:: Assigned task ::
Reproduce all records verbatim.

Saved data entries:
Content starts
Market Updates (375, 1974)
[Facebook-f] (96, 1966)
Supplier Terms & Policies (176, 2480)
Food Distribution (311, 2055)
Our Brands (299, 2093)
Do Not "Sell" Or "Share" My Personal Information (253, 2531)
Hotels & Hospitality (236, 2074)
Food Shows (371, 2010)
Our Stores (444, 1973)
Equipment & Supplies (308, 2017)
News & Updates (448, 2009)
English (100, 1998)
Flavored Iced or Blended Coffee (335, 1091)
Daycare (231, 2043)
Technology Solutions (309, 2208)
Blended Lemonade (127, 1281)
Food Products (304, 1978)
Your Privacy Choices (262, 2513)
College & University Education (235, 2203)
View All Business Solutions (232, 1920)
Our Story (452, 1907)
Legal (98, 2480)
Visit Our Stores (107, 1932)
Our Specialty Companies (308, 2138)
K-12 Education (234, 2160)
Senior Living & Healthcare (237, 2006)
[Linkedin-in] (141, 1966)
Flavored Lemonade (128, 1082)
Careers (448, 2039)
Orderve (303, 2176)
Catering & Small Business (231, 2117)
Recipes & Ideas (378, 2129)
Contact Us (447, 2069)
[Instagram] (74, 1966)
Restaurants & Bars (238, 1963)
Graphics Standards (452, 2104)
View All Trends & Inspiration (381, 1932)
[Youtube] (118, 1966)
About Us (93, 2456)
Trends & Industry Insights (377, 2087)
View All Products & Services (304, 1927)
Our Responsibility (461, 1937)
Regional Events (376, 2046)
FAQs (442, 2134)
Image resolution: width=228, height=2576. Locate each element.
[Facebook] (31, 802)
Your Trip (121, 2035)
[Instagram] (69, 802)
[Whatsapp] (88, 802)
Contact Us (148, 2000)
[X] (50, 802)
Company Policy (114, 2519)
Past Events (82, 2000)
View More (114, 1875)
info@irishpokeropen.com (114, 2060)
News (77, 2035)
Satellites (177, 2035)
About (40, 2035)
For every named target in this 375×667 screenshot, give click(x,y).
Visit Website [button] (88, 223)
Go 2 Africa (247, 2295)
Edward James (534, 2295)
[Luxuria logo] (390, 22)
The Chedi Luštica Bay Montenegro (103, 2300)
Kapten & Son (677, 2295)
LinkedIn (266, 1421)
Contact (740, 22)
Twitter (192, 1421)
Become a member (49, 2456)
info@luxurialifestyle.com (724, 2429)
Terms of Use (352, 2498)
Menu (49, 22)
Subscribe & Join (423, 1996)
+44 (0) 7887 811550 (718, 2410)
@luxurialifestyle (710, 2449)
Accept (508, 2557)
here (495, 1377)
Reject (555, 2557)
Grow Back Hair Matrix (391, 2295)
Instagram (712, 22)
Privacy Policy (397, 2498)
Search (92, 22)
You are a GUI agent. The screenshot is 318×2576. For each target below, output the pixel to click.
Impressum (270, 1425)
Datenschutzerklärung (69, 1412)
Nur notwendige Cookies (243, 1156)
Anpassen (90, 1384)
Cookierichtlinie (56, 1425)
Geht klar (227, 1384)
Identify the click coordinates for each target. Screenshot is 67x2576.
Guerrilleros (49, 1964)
Content ends
:: Response box ::
Market Updates (375, 1974)
[Facebook-f] (96, 1966)
Supplier Terms & Policies (176, 2480)
Food Distribution (311, 2055)
Our Brands (299, 2093)
Do Not "Sell" Or "Share" My Personal Information (253, 2531)
Hotels & Hospitality (236, 2074)
Food Shows (371, 2010)
Our Stores (444, 1973)
Equipment & Supplies (308, 2017)
News & Updates (448, 2009)
English (100, 1998)
Flavored Iced or Blended Coffee (335, 1091)
Daycare (231, 2043)
Technology Solutions (309, 2208)
Blended Lemonade (127, 1281)
Food Products (304, 1978)
Your Privacy Choices (262, 2513)
College & University Education (235, 2203)
View All Business Solutions (232, 1920)
Our Story (452, 1907)
Legal (98, 2480)
Visit Our Stores (107, 1932)
Our Specialty Companies (308, 2138)
K-12 Education (234, 2160)
Senior Living & Healthcare (237, 2006)
[Linkedin-in] (141, 1966)
Flavored Lemonade (128, 1082)
Careers (448, 2039)
Orderve (303, 2176)
Catering & Small Business (231, 2117)
Recipes & Ideas (378, 2129)
Contact Us (447, 2069)
[Instagram] (74, 1966)
Restaurants & Bars (238, 1963)
Graphics Standards (452, 2104)
View All Trends & Inspiration (381, 1932)
[Youtube] (118, 1966)
About Us (93, 2456)
Trends & Industry Insights (377, 2087)
View All Products & Services (304, 1927)
Our Responsibility (461, 1937)
Regional Events (376, 2046)
FAQs (442, 2134)
Image resolution: width=228, height=2576. Locate each element.
[Facebook] (31, 802)
Your Trip (121, 2035)
[Instagram] (69, 802)
[Whatsapp] (88, 802)
Contact Us (148, 2000)
[X] (50, 802)
Company Policy (114, 2519)
Past Events (82, 2000)
View More (114, 1875)
info@irishpokeropen.com (114, 2060)
News (77, 2035)
Satellites (177, 2035)
About (40, 2035)
For every named target in this 375×667 screenshot, give click(x,y).
Visit Website [button] (88, 223)
Go 2 Africa (247, 2295)
Edward James (534, 2295)
[Luxuria logo] (390, 22)
The Chedi Luštica Bay Montenegro (103, 2300)
Kapten & Son (677, 2295)
LinkedIn (266, 1421)
Contact (740, 22)
Twitter (192, 1421)
Become a member (49, 2456)
info@luxurialifestyle.com (724, 2429)
Terms of Use (352, 2498)
Menu (49, 22)
Subscribe & Join (423, 1996)
+44 (0) 7887 811550 (718, 2410)
@luxurialifestyle (710, 2449)
Accept (508, 2557)
here (495, 1377)
Reject (555, 2557)
Grow Back Hair Matrix (391, 2295)
Instagram (712, 22)
Privacy Policy (397, 2498)
Search (92, 22)
You are a GUI agent. The screenshot is 318×2576. For each target below, output the pixel to click.
Impressum (270, 1425)
Datenschutzerklärung (69, 1412)
Nur notwendige Cookies (243, 1156)
Anpassen (90, 1384)
Cookierichtlinie (56, 1425)
Geht klar (227, 1384)
Identify the click coordinates for each target. Screenshot is 67x2576.
Guerrilleros (49, 1964)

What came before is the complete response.